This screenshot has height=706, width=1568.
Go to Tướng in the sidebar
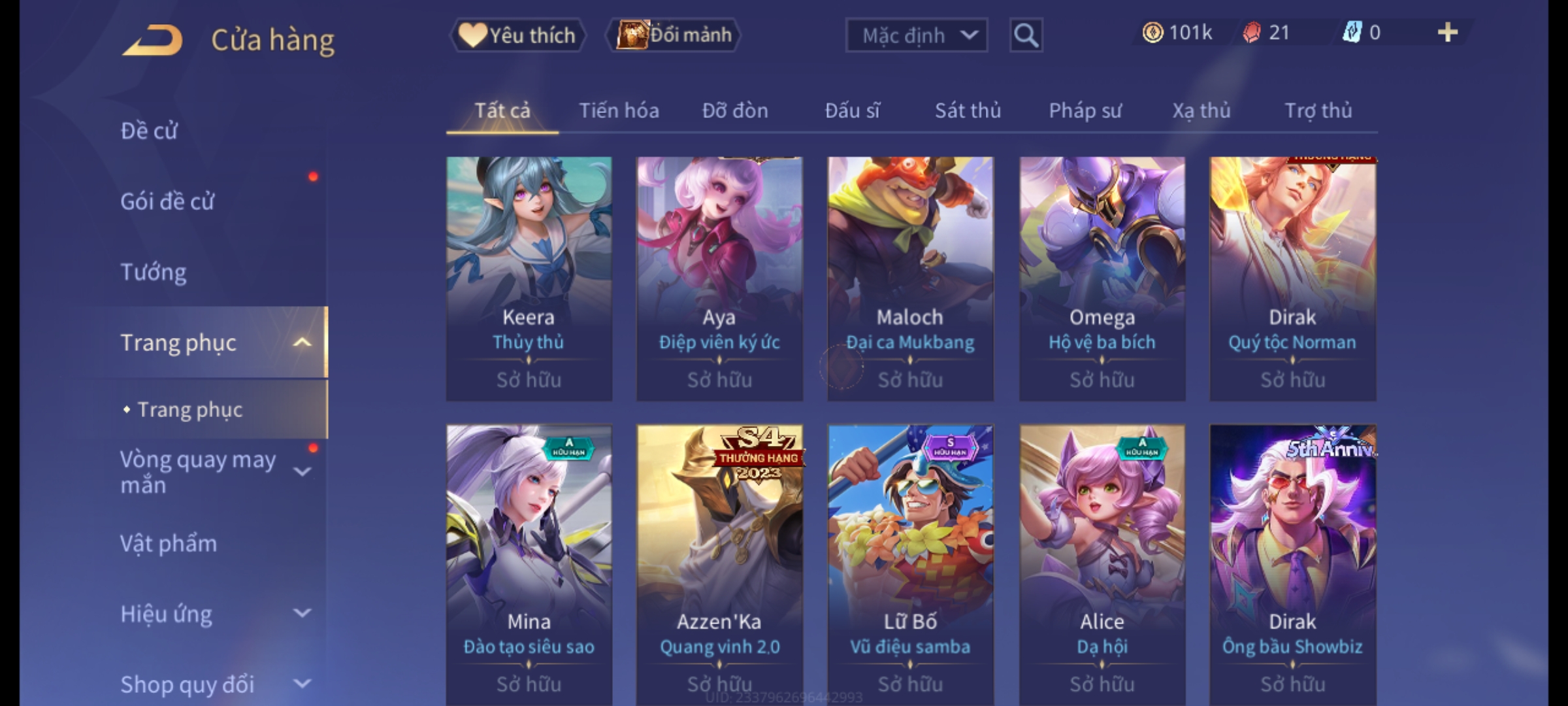point(154,272)

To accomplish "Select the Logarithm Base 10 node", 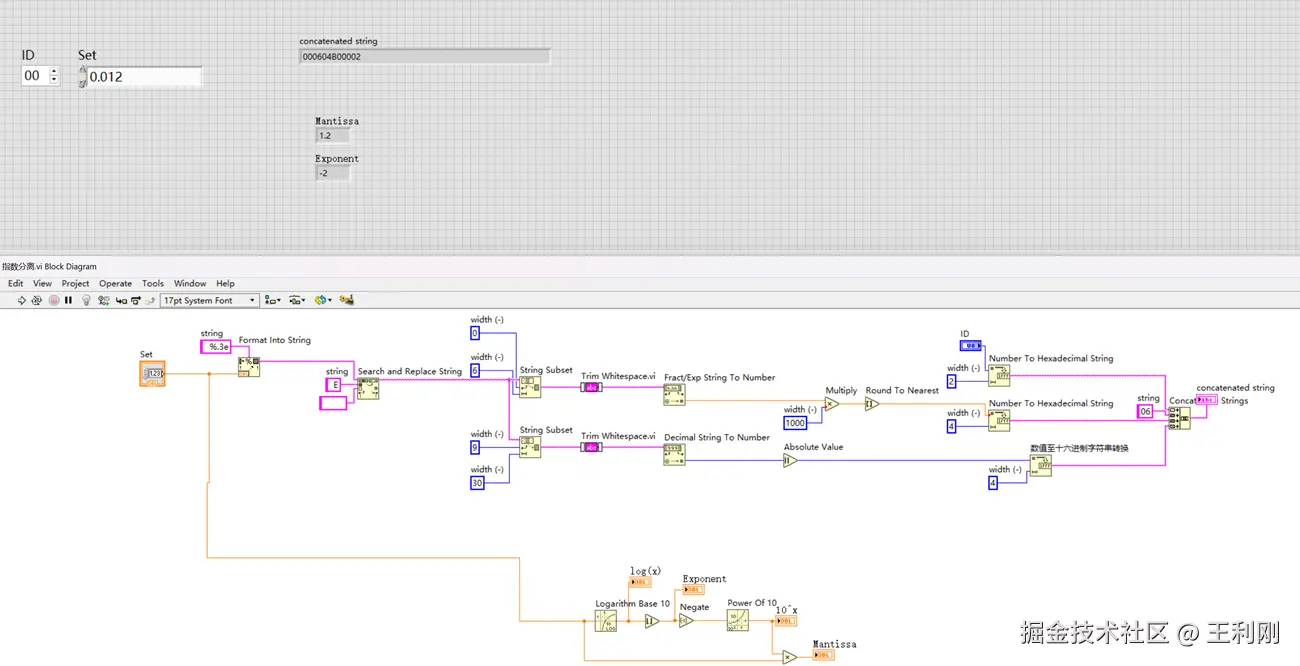I will point(607,621).
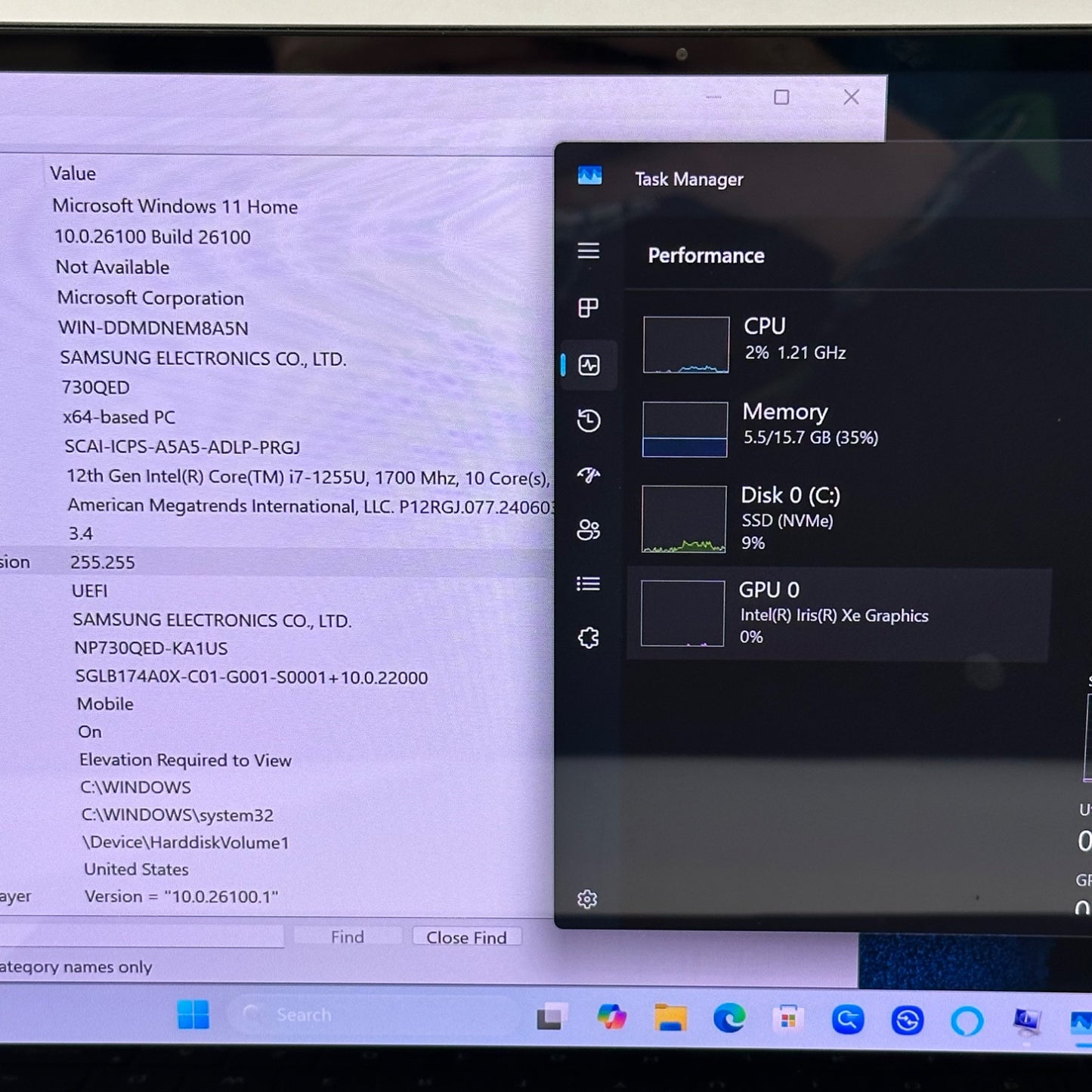Open Task Manager hamburger navigation menu
Screen dimensions: 1092x1092
point(588,251)
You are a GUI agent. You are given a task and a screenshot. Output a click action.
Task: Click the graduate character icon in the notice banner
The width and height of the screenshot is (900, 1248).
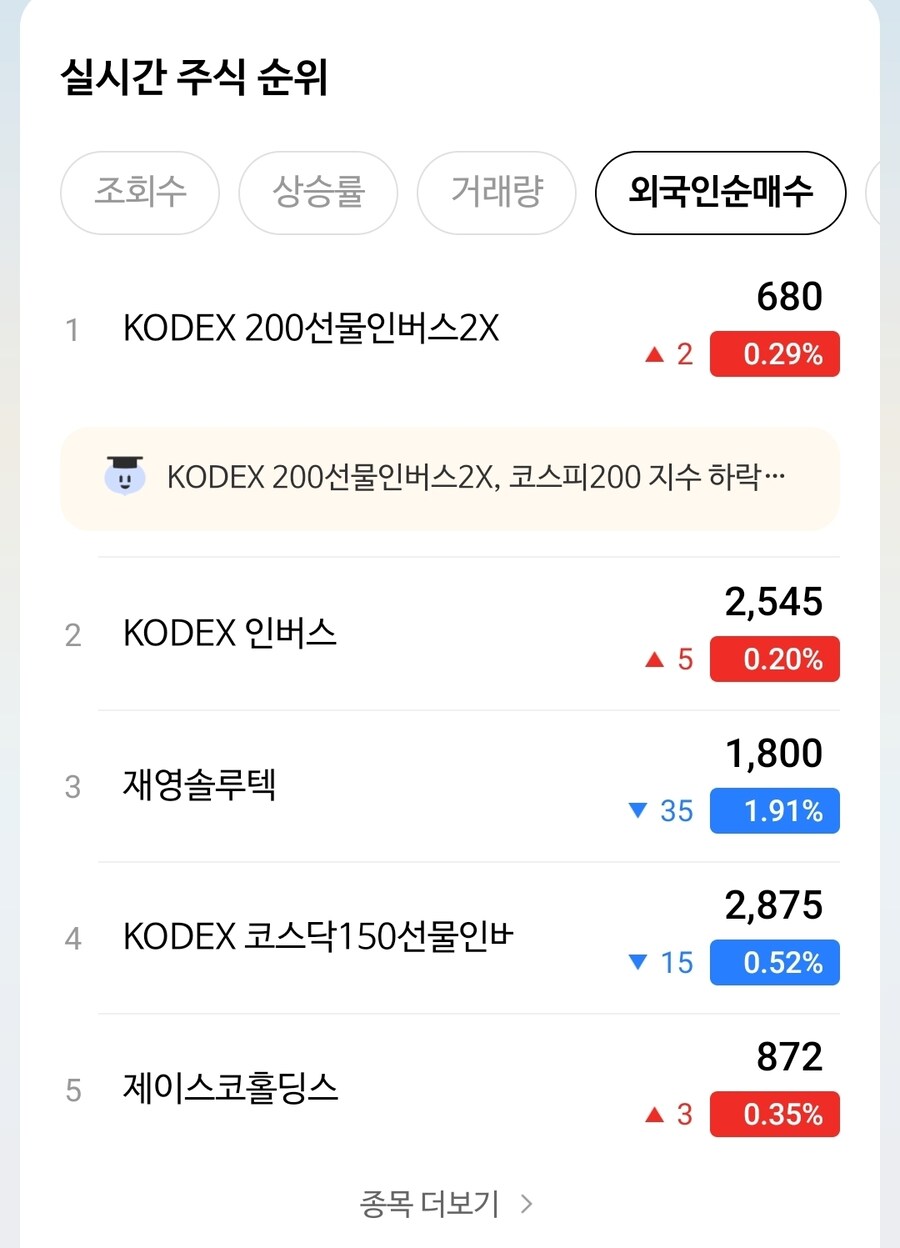pyautogui.click(x=125, y=478)
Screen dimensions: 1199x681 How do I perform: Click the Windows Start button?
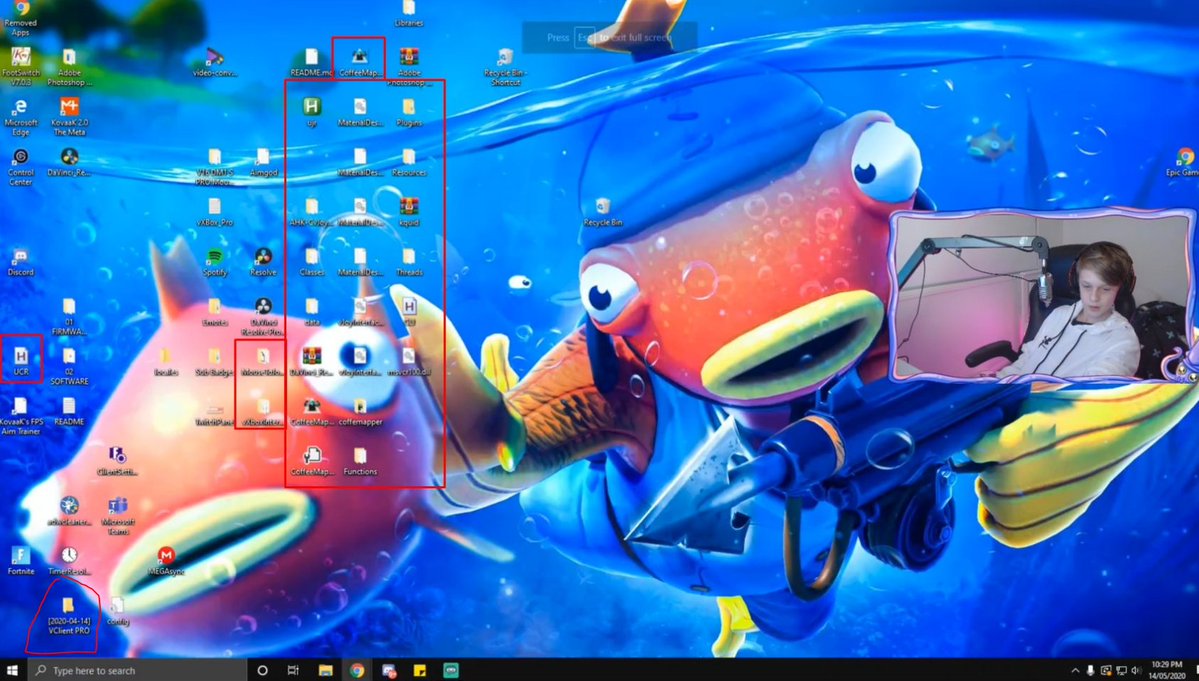pyautogui.click(x=13, y=670)
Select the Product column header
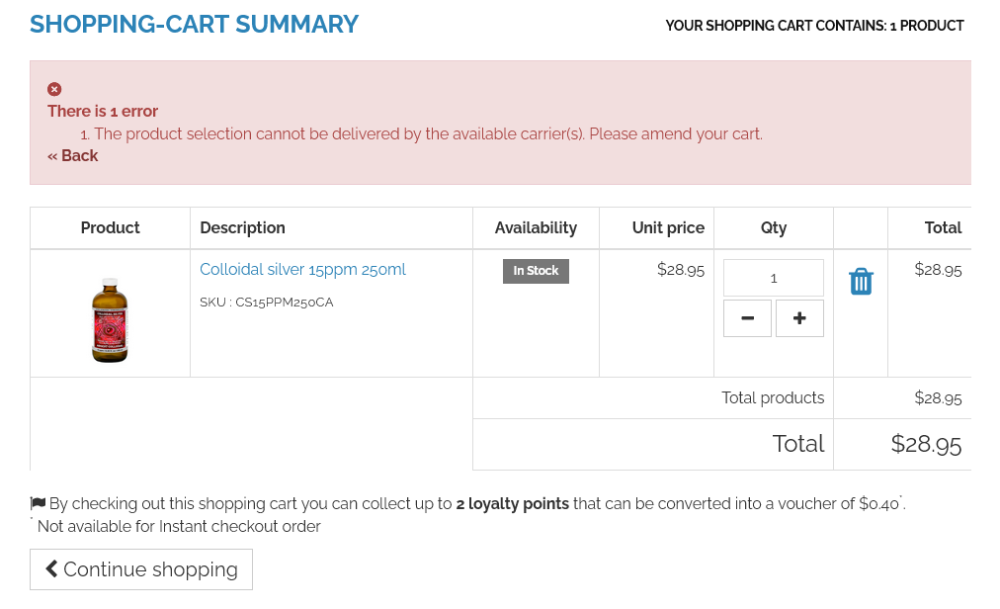This screenshot has width=1000, height=609. [x=110, y=228]
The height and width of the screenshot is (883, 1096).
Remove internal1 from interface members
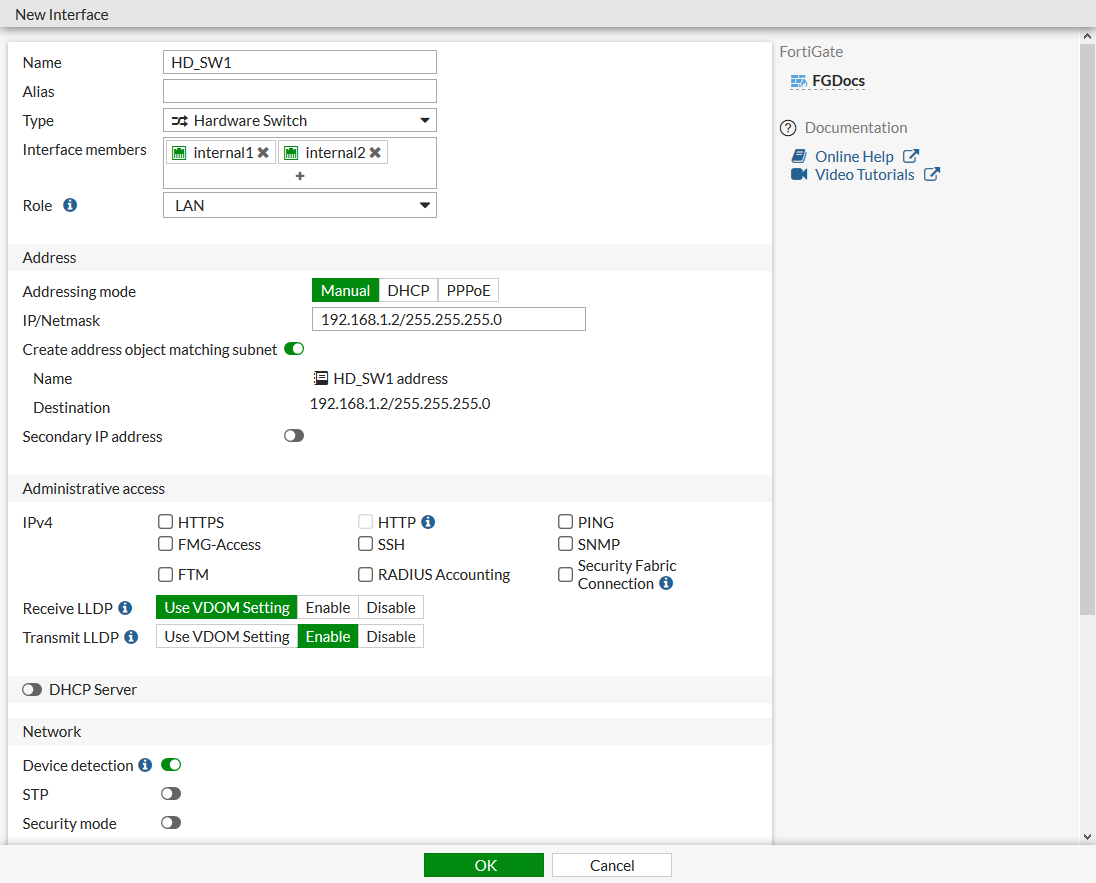click(262, 152)
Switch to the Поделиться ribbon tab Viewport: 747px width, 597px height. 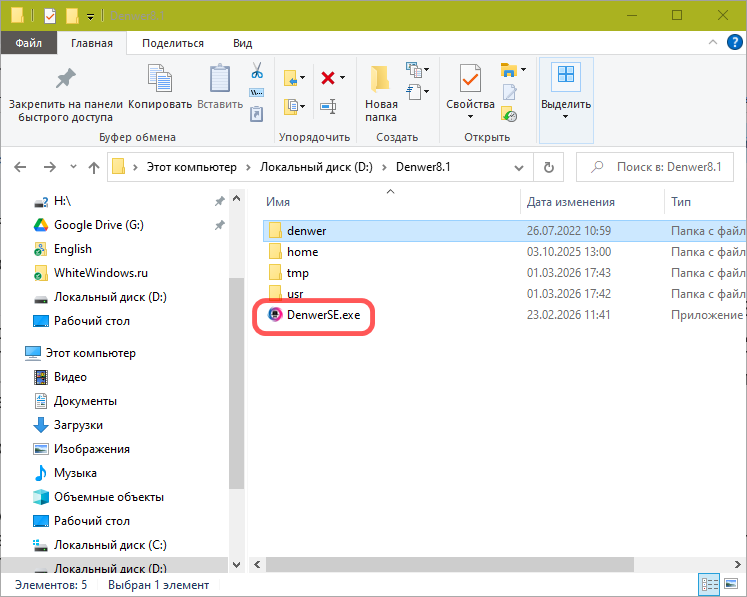172,43
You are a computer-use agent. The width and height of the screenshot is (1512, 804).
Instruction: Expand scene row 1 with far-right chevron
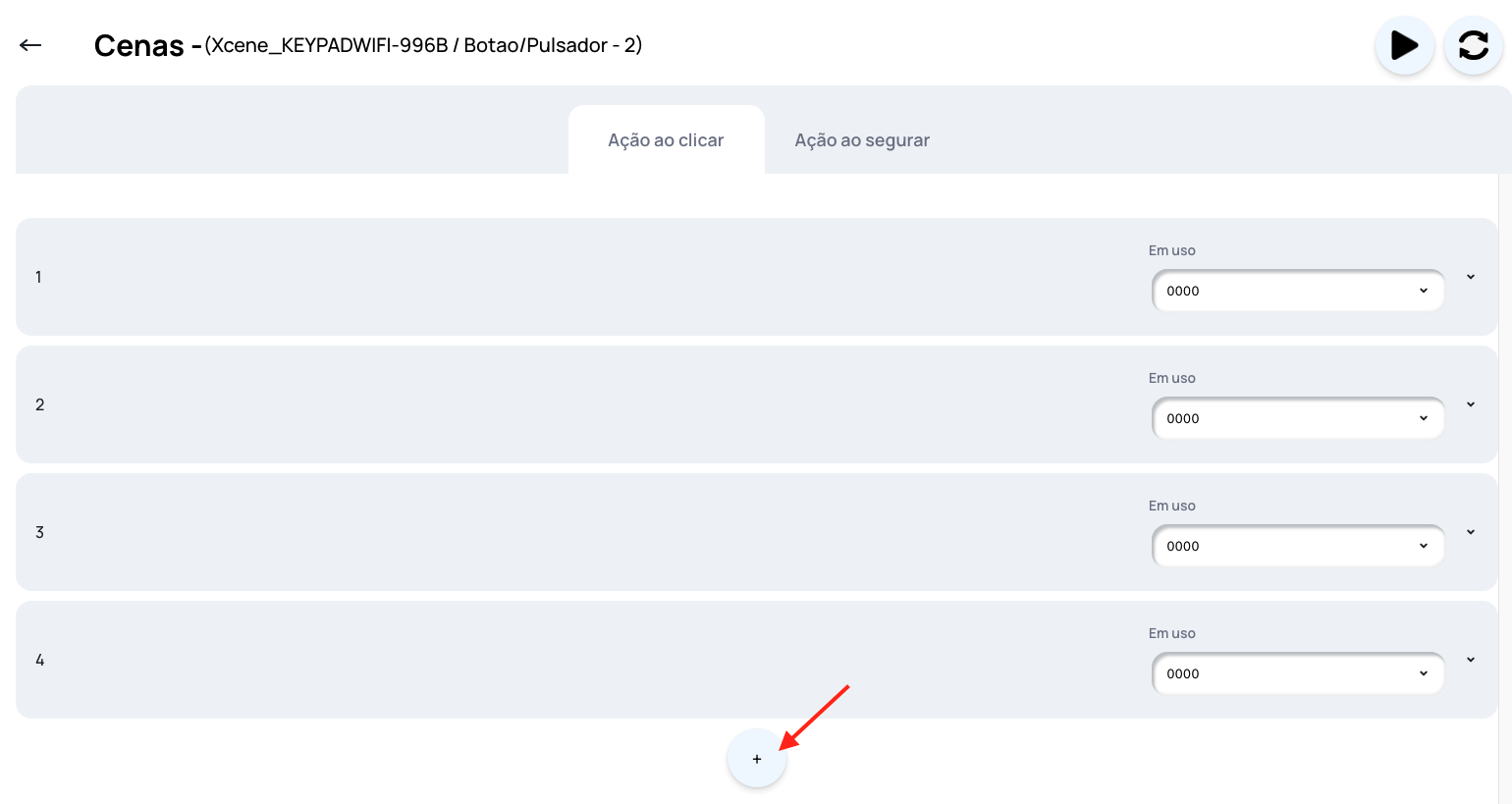tap(1471, 277)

- Instructions to follow:
Reproduce exactly, without any picture, the lines from the one bearing "You are a computer-use" to the last line of the records above.

- Answer for this exercise:
You are a computer-use agent. The width and height of the screenshot is (1512, 804).
Instruction: Expand scene row 1 with far-right chevron
tap(1471, 277)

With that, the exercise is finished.